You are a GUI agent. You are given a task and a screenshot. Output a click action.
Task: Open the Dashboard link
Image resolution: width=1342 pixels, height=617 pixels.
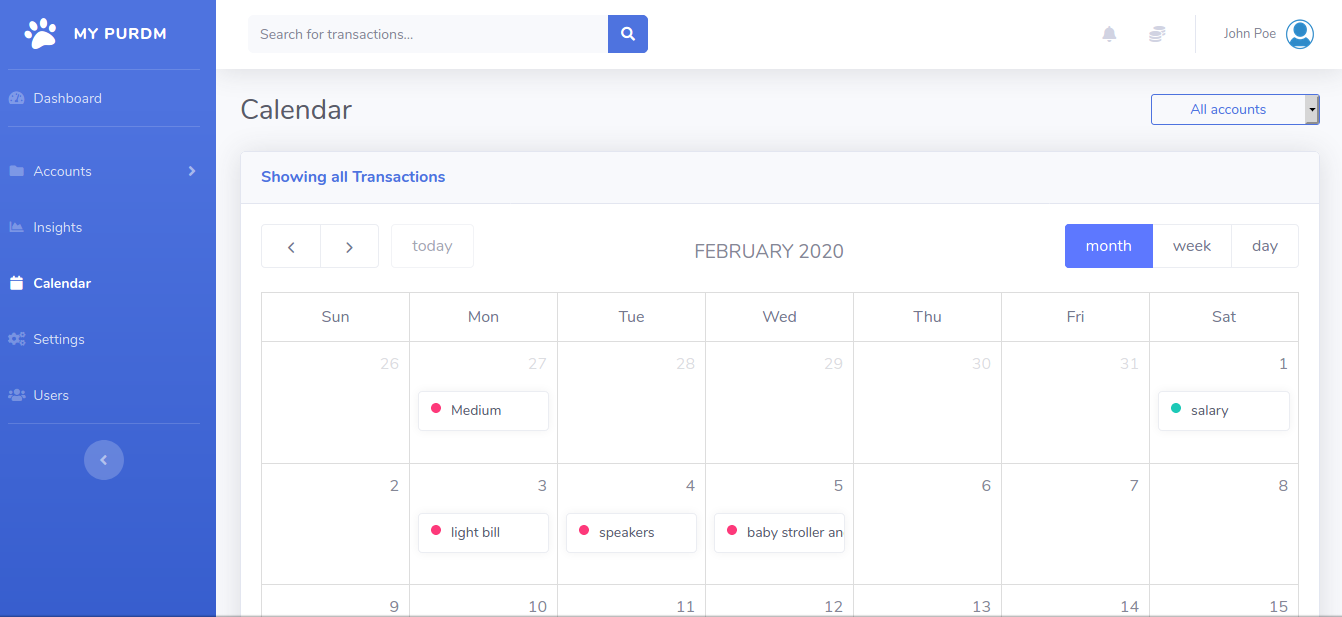pyautogui.click(x=67, y=98)
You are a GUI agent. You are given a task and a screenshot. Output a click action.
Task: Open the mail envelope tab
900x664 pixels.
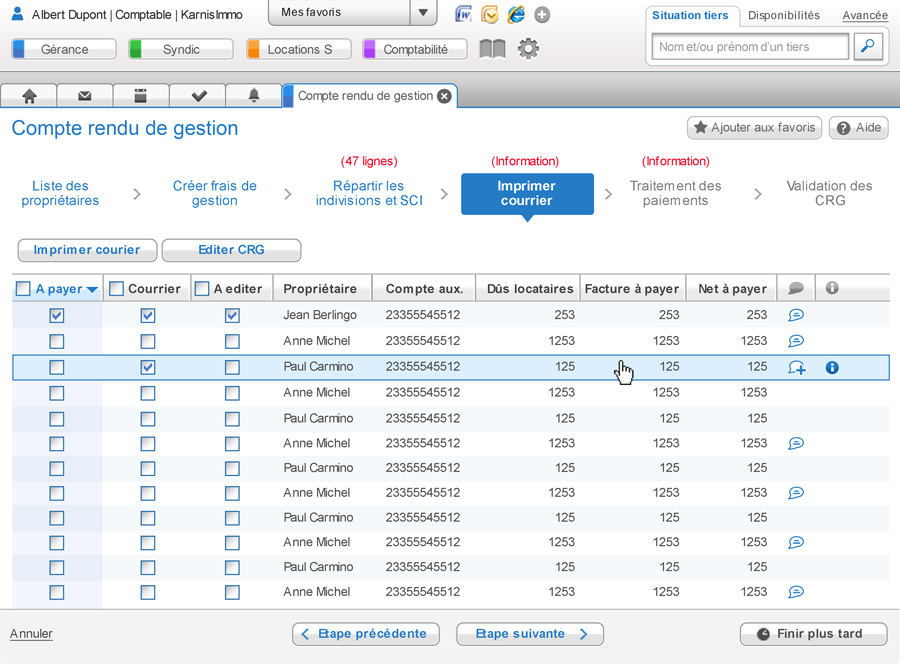[85, 95]
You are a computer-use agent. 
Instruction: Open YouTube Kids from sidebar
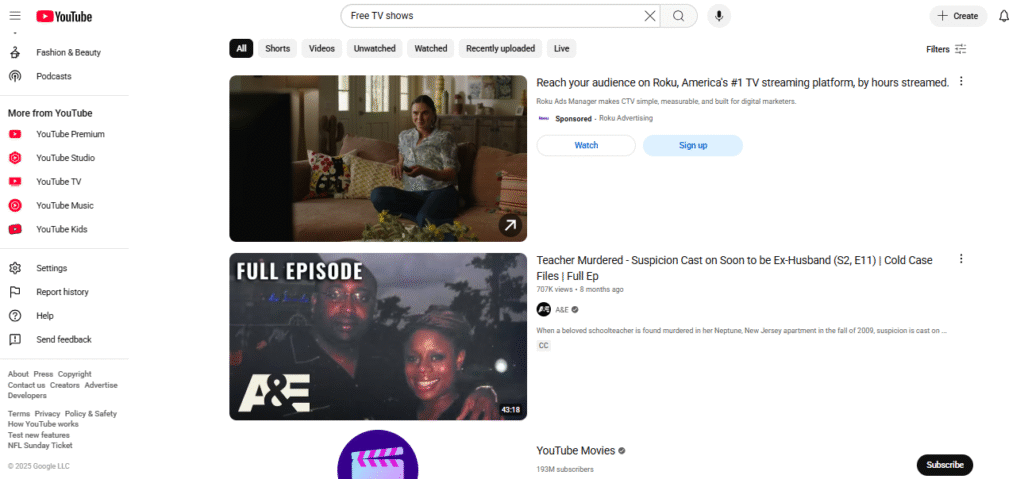tap(61, 230)
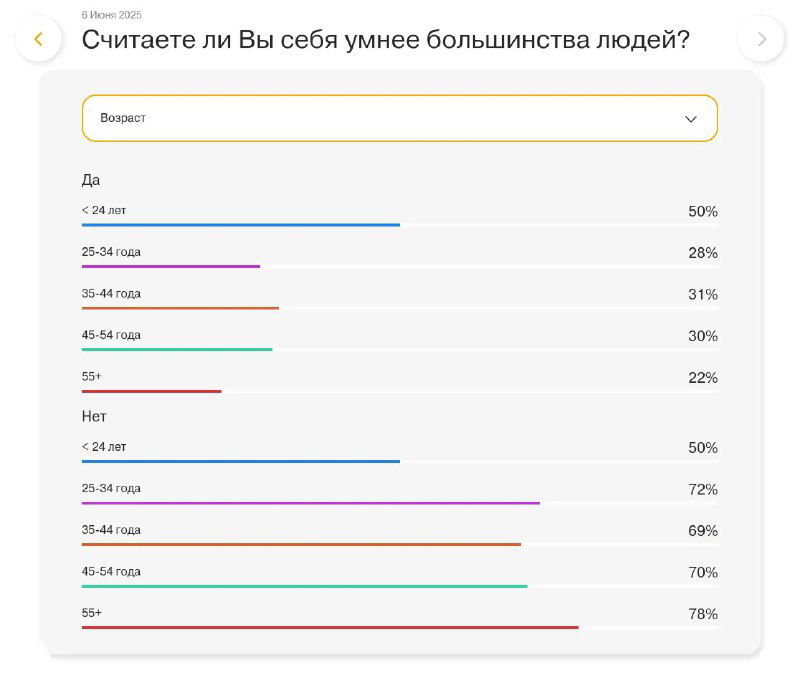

--------------------------------------------------

*What to do:* An exact copy of every entry above is required, without the pictures.

*Reply:*
You are a GUI agent. You are given a task and a screenshot. Output a click action.
Task: Open the Dashboard link
Image resolution: width=1342 pixels, height=617 pixels.
pyautogui.click(x=67, y=98)
You are a GUI agent. You are given a task and a screenshot. Output a click action.
Task: Open the mail envelope tab
900x664 pixels.
[85, 95]
You are a computer-use agent. 
Instruction: Open YouTube Kids from sidebar
tap(61, 230)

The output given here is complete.